Just a little more . . . a little more . . .

Marilla turned, following him like a beacon.

“She’s good at this game!” Taran hollered.

“I’m good at many games,” Marilla murmured.

That was when her hands found his chest.

It was all very amusing.

Until it wasn’t.

Catriona had been standing on the table, clutching on to Lady Cecily’s shoulder for balance as she watched Marilla stalk the duke. They’d all been laughing, because it was funny, it truly was. Even Lord Oakley had started to chuckle, and he never laughed about anything.

But then Marilla attacked.

“Who could this be?” she asked, placing her hands on Bretton’s chest. “Remember, you have to hold still while I guess your identity.”

Catriona frowned as she watched Marilla move her hands to Bret’s shoulders.

“Someone very athletic,” Marilla purred.

Catriona’s arms began to tingle. And not in a good way.

“Let me see,” Marilla continued. She trailed her fingers up to Bret’s face, lightly touching his lips. “It’s definitely a man,” she said, as if that hadn’t already been obvious, “but—”

“Enough!” Catriona roared.

“Miss Burns?” Lady Cecily said.

But Catriona had already vaulted off the table and was halfway across the room. “Unhand him!” she yelled, and before Marilla could make a response, Catriona had grabbed her by the shoulders and wrenched her away.
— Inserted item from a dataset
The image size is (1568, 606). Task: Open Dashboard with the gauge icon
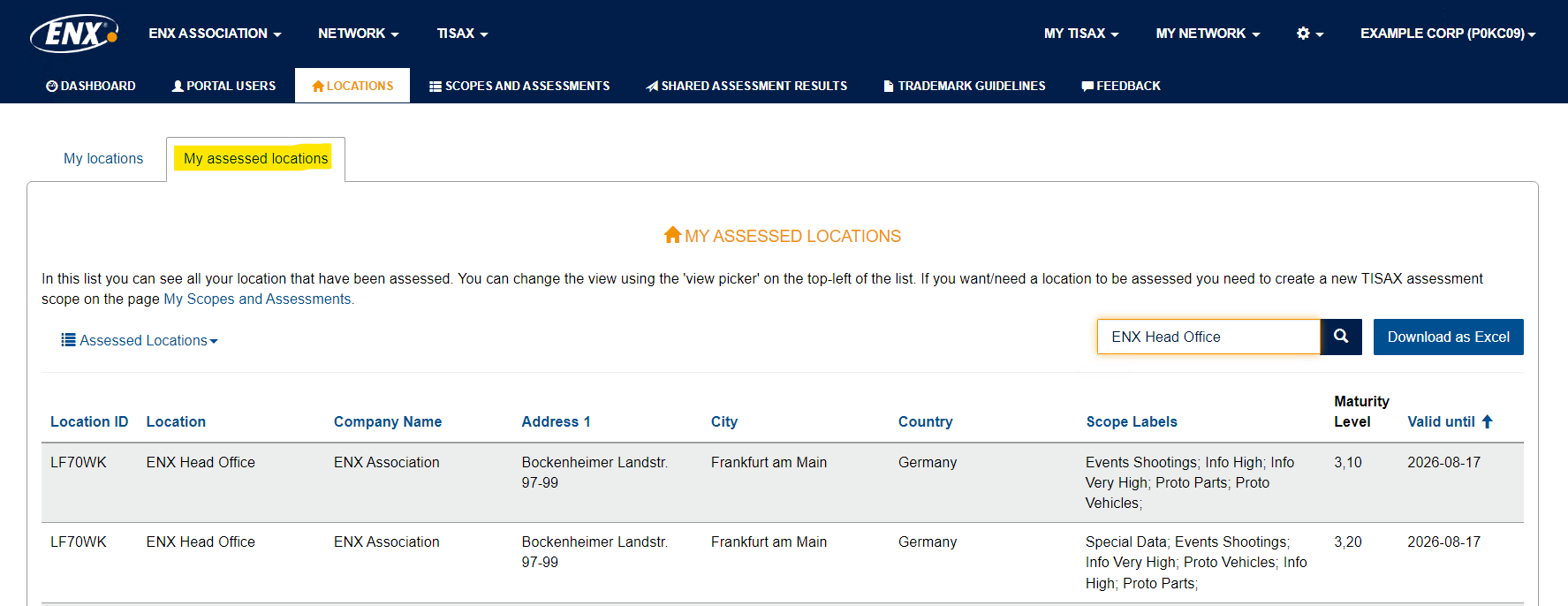tap(91, 86)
Marilla let out a shriek of surprise and would have crashed into a table had not Taran leaped forward to save her.

“Here now,” Taran said accusingly. “That’s not very sporting of you.”
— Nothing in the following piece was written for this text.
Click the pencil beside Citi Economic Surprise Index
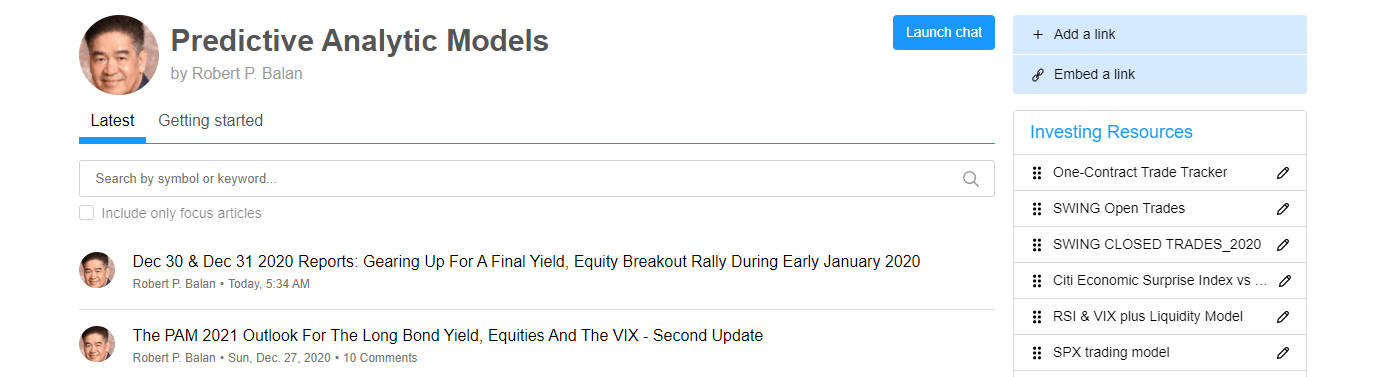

“She was mauling him,” Catriona growled.

“It was just a game,” Marilla sniffed.

“It was—” But then Catriona stopped. Because Marilla hadn’t been doing anything wrong. She’d been playing the game precisely as it had been meant to be played.
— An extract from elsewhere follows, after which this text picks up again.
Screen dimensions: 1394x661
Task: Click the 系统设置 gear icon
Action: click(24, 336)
Catriona’s stomach clenched, and all of a sudden she realized that everyone was looking at her. With pity. With shock. With—

She looked at Bret’s face, terrified at what she might find there.

She looked at Bret’s face, and she saw . . .

John.

John Shevington, the man with whom she’d fallen crazily, spectacularly, and apparently quite publicly in love.

He would never be the Duke of Bretton to her again. He would never even be Bret. He would always be John. Her John. Even if they never saw each other again, if he left Finovair and refused to ever take another step in Scotland, he would be her John. She would never be able to think of him as anything else.

“I’m sorry,” she whispered. Because she’d made such a scene. Because now everyone was looking at him, and he was going to be forced to save the situation, to find a way to laugh it all off.

Because she couldn’t. It was taking her every ounce of strength not to burst into tears then and there.

“No,” he whispered. “Don’t be sorry.”

She swallowed, then looked down at their hands. When had he taken her hands in his?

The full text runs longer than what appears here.